Requirement → Write out the records that follow exactly. Do not include pictures.

━━━ Dataset ━━━

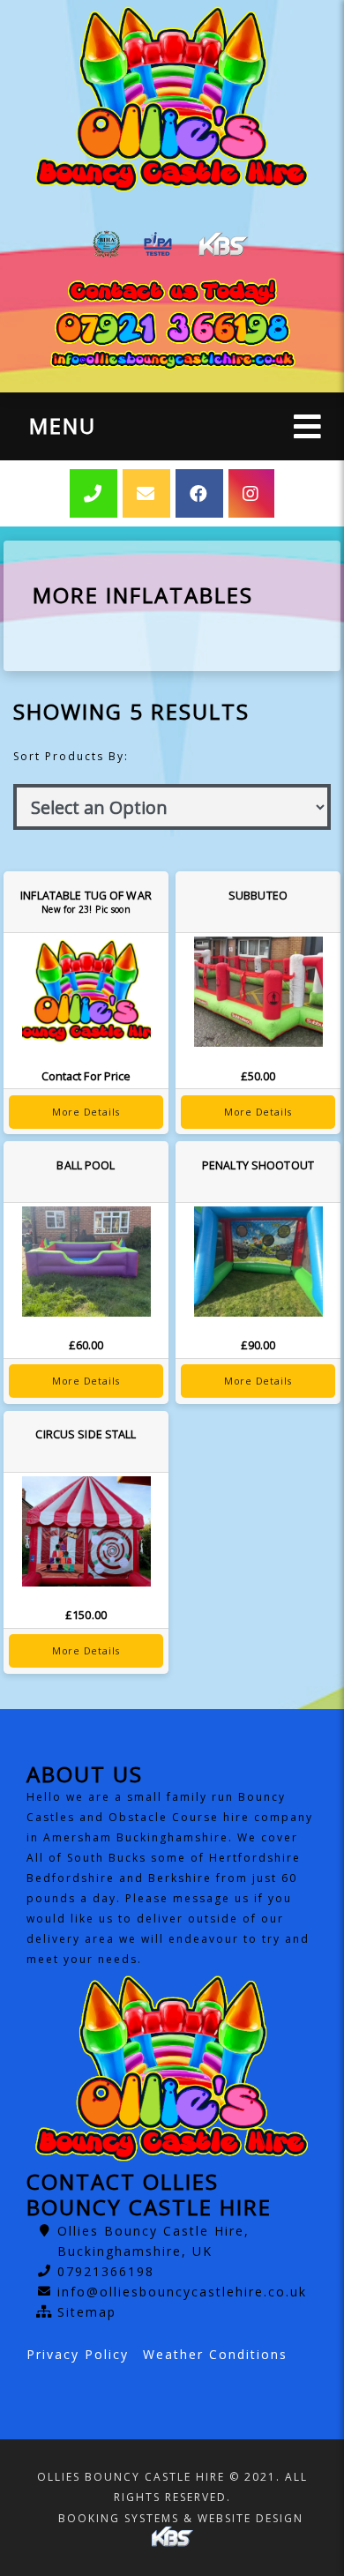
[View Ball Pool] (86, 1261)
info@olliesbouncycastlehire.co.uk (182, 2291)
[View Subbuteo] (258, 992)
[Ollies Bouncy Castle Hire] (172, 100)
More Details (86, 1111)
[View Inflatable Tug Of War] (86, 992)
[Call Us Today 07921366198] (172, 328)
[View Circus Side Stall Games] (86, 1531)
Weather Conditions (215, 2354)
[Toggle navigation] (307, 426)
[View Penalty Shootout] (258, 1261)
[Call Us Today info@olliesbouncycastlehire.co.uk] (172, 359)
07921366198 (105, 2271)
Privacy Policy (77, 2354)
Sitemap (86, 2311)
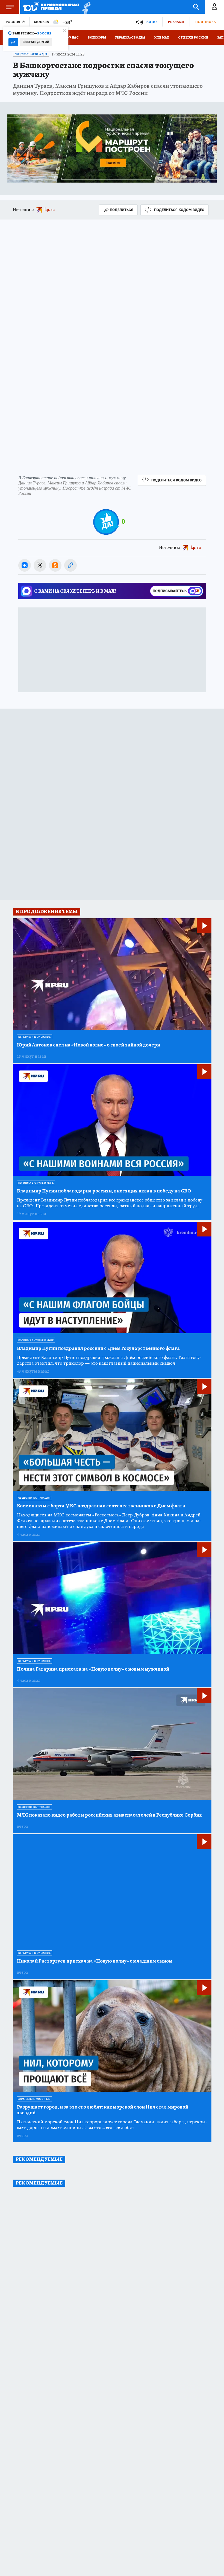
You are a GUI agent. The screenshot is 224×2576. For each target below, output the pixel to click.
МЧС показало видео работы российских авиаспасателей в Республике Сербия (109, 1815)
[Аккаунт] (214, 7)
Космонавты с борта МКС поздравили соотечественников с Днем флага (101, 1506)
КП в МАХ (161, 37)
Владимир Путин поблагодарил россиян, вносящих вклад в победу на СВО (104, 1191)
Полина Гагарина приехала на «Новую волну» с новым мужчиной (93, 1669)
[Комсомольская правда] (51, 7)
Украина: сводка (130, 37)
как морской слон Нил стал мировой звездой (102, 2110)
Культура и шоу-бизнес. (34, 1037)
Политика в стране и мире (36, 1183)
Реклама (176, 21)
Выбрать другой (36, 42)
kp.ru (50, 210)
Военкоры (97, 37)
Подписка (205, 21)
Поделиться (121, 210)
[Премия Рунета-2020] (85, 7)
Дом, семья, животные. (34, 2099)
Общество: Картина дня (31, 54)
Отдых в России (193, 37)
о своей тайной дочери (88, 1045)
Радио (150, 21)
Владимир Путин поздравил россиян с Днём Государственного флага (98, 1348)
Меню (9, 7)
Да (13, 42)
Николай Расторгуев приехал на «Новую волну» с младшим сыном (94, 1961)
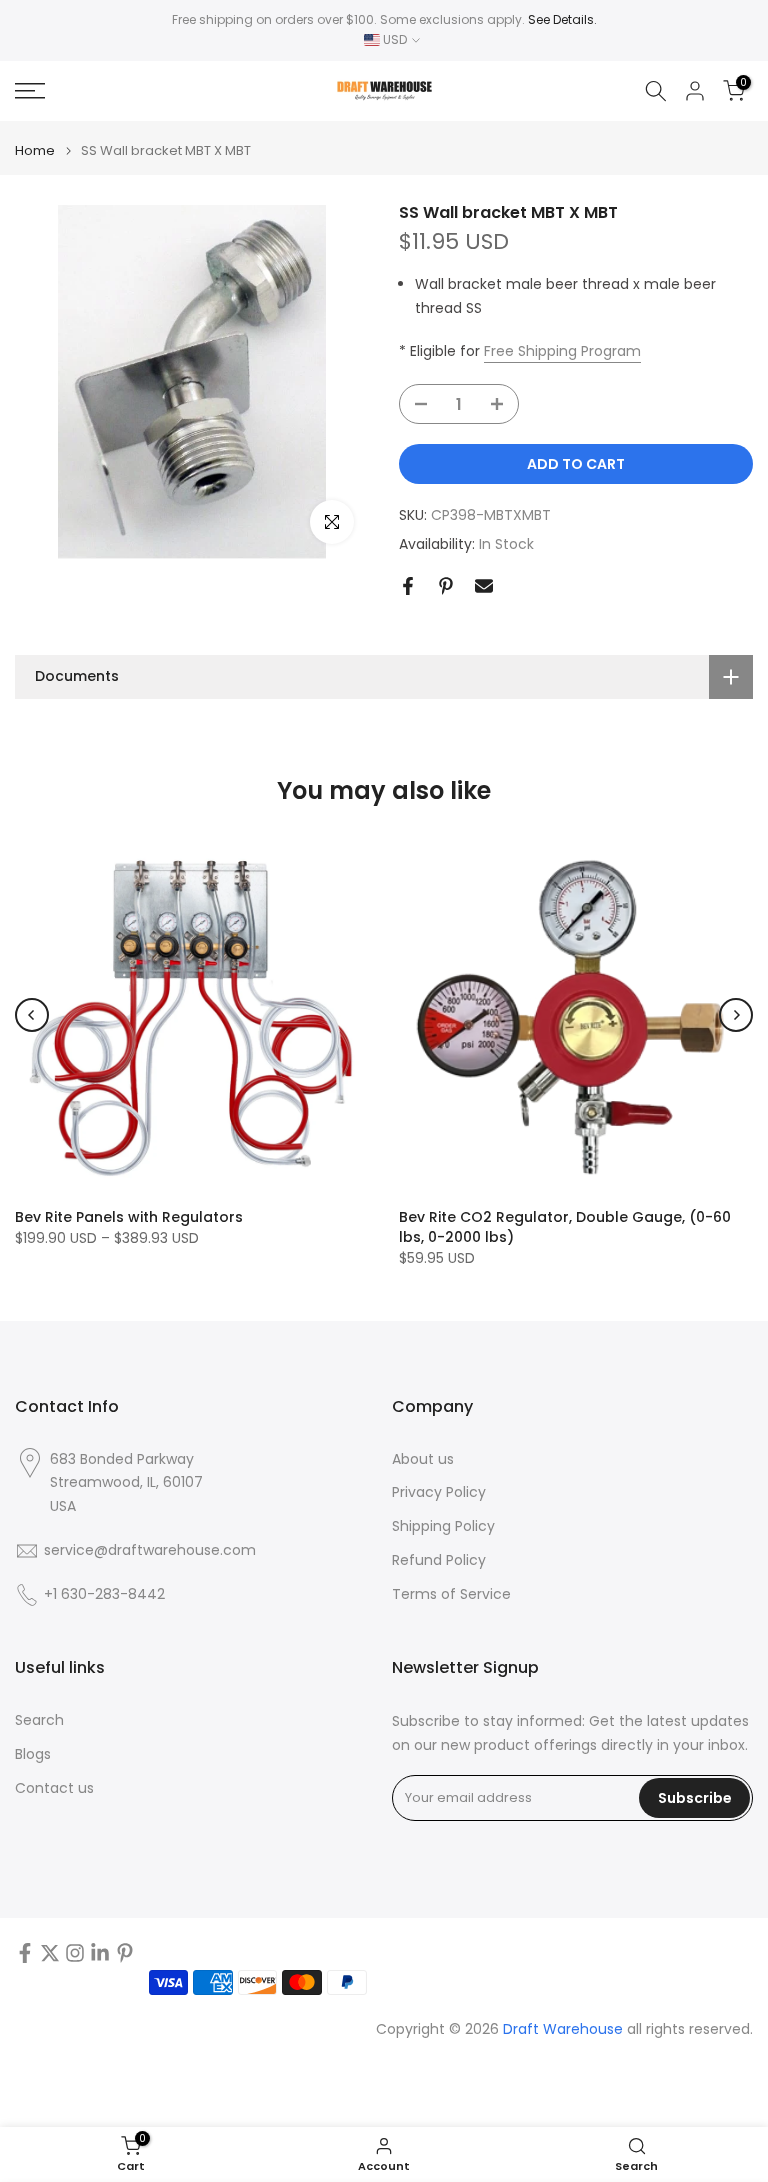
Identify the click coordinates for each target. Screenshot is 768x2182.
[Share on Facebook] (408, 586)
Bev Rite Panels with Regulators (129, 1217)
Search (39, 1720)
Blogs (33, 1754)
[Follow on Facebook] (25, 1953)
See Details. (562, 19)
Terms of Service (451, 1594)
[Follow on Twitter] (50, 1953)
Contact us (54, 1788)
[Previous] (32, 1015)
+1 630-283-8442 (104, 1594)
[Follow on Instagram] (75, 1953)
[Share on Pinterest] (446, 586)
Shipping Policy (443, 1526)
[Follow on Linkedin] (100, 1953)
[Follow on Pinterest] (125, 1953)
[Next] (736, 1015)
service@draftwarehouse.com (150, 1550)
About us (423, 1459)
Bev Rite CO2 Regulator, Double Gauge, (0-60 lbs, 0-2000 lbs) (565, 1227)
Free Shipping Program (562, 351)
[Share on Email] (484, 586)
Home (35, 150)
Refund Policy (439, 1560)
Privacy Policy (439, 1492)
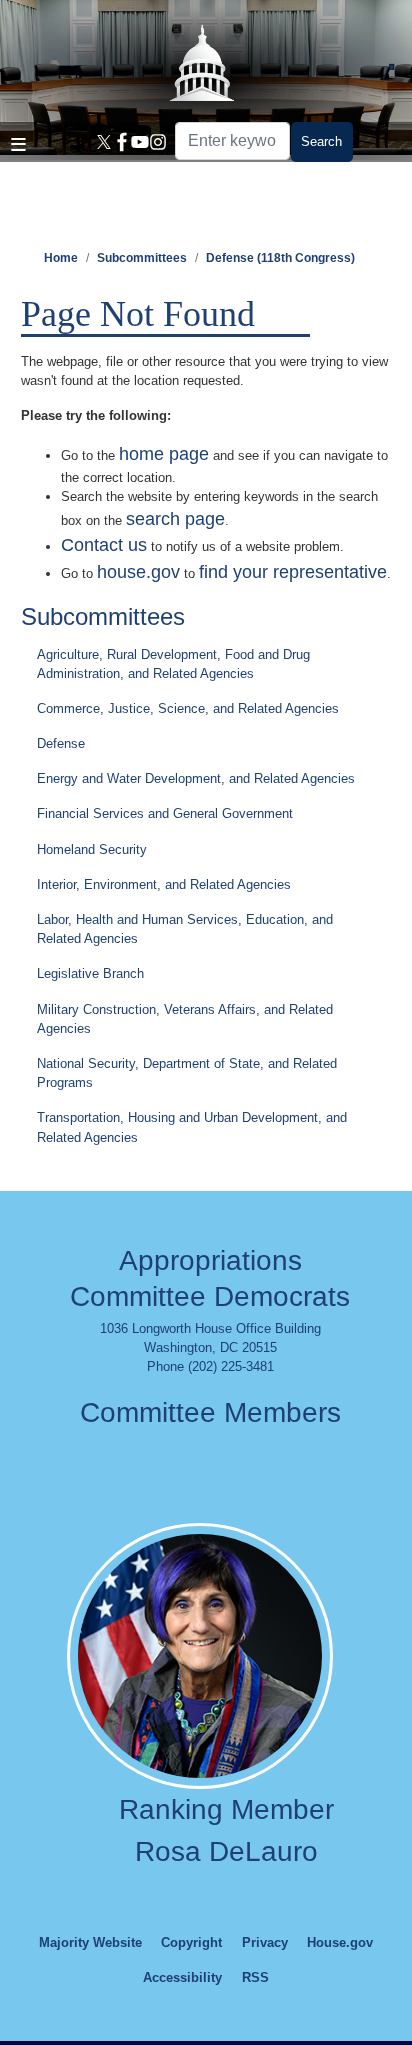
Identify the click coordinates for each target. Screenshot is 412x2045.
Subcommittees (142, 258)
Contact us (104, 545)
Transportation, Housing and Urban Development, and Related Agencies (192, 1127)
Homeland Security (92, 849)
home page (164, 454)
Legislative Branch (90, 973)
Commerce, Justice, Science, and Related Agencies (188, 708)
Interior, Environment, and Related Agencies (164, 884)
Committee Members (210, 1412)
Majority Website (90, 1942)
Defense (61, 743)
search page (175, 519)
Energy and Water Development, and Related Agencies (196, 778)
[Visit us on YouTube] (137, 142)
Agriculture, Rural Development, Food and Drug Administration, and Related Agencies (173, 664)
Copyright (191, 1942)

━━━

Solution below →
[View Ball Pool] (86, 1261)
info@olliesbouncycastlehire.co.uk (182, 2291)
[View Subbuteo] (258, 992)
[Ollies Bouncy Castle Hire] (172, 100)
More Details (86, 1111)
[View Inflatable Tug Of War] (86, 992)
[Call Us Today 07921366198] (172, 328)
[View Circus Side Stall Games] (86, 1531)
Weather Conditions (215, 2354)
[Toggle navigation] (307, 426)
[View Penalty Shootout] (258, 1261)
[Call Us Today info@olliesbouncycastlehire.co.uk] (172, 359)
07921366198 (105, 2271)
Privacy Policy (77, 2354)
Sitemap (86, 2311)
You are a GUI agent. The screenshot is 224×2576. For each target below, output the pixel to click.
МЧС показало видео работы российских авиаспасателей в Республике Сербия (109, 1815)
[Аккаунт] (214, 7)
Космонавты с борта МКС поздравили соотечественников с Днем флага (101, 1506)
КП в МАХ (161, 37)
Владимир Путин поблагодарил россиян, вносящих вклад в победу на СВО (104, 1191)
Полина Гагарина приехала на «Новую волну» с новым мужчиной (93, 1669)
[Комсомольская правда] (51, 7)
Украина: сводка (130, 37)
как морской слон Нил стал мировой звездой (102, 2110)
Культура и шоу-бизнес. (34, 1037)
Политика в стране и мире (36, 1183)
Реклама (176, 21)
Выбрать другой (36, 42)
kp.ru (50, 210)
Военкоры (97, 37)
Подписка (205, 21)
Поделиться (121, 210)
[Премия Рунета-2020] (85, 7)
Дом, семья, животные. (34, 2099)
Общество: Картина дня (31, 54)
Отдых в России (193, 37)
о своей тайной дочери (88, 1045)
Радио (150, 21)
Владимир Путин поздравил россиян с Днём Государственного флага (98, 1348)
Меню (9, 7)
Да (13, 42)
Николай Расторгуев приехал на «Новую волну» с младшим сыном (94, 1961)
Identify the click coordinates for each target. Screenshot is 768x2182.
[Share on Facebook] (408, 586)
Bev Rite Panels with Regulators (129, 1217)
Search (39, 1720)
Blogs (33, 1754)
[Follow on Facebook] (25, 1953)
See Details. (562, 19)
Terms of Service (451, 1594)
[Follow on Twitter] (50, 1953)
Contact us (54, 1788)
[Previous] (32, 1015)
+1 630-283-8442 (104, 1594)
[Follow on Instagram] (75, 1953)
[Share on Pinterest] (446, 586)
Shipping Policy (443, 1526)
[Follow on Linkedin] (100, 1953)
[Follow on Pinterest] (125, 1953)
[Next] (736, 1015)
service@draftwarehouse.com (150, 1550)
About us (423, 1459)
Bev Rite CO2 Regulator, Double Gauge, (0-60 lbs, 0-2000 lbs) (565, 1227)
Free Shipping Program (562, 351)
[Share on Email] (484, 586)
Home (35, 150)
Refund Policy (439, 1560)
Privacy Policy (439, 1492)
Identify the click coordinates for each target. Screenshot is 412x2045.
Subcommittees (142, 258)
Contact us (104, 545)
Transportation, Housing and Urban Development, and Related Agencies (192, 1127)
Homeland Security (92, 849)
home page (164, 454)
Legislative Branch (90, 973)
Commerce, Justice, Science, and Related Agencies (188, 708)
Interior, Environment, and Related Agencies (164, 884)
Committee Members (210, 1412)
Majority Website (90, 1942)
Defense (61, 743)
search page (175, 519)
Energy and Water Development, and Related Agencies (196, 778)
[Visit us on YouTube] (137, 142)
Agriculture, Rural Development, Food and Drug Administration, and Related Agencies (173, 664)
Copyright (191, 1942)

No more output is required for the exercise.